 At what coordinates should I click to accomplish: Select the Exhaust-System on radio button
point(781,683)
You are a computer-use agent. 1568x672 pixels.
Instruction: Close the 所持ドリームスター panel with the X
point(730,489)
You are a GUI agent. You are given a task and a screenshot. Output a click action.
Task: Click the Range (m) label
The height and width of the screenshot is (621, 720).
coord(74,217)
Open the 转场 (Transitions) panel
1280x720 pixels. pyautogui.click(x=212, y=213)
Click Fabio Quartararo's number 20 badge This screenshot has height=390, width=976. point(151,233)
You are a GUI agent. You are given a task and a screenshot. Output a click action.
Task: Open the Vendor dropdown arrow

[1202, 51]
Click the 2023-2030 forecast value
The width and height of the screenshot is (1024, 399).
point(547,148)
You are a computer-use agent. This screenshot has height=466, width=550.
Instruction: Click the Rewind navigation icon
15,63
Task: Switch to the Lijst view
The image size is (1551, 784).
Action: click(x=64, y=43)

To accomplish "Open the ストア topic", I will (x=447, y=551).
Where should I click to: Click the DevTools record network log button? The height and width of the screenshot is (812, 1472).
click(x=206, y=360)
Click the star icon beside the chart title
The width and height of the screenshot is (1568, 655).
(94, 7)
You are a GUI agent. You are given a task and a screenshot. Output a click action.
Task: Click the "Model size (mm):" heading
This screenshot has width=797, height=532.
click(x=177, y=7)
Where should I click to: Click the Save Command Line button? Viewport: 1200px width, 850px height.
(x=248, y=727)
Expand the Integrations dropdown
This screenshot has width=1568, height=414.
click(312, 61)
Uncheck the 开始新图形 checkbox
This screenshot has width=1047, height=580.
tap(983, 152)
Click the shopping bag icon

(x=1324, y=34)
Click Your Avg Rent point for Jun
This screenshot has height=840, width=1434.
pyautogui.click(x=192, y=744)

**What you are asked to do**
Copy out, word for word, the lines of the material above, from the line containing "You are a computer-use agent. 1568x672" through the line containing "point(547,148)", including both.

**Final answer**
You are a computer-use agent. 1568x672 pixels.
Instruction: Close the 所持ドリームスター panel with the X
point(730,489)
You are a GUI agent. You are given a task and a screenshot. Output a click action.
Task: Click the Range (m) label
The height and width of the screenshot is (621, 720).
coord(74,217)
Open the 转场 (Transitions) panel
1280x720 pixels. pyautogui.click(x=212, y=213)
Click Fabio Quartararo's number 20 badge This screenshot has height=390, width=976. point(151,233)
You are a GUI agent. You are given a task and a screenshot. Output a click action.
Task: Open the Vendor dropdown arrow

[1202, 51]
Click the 2023-2030 forecast value
The width and height of the screenshot is (1024, 399).
point(547,148)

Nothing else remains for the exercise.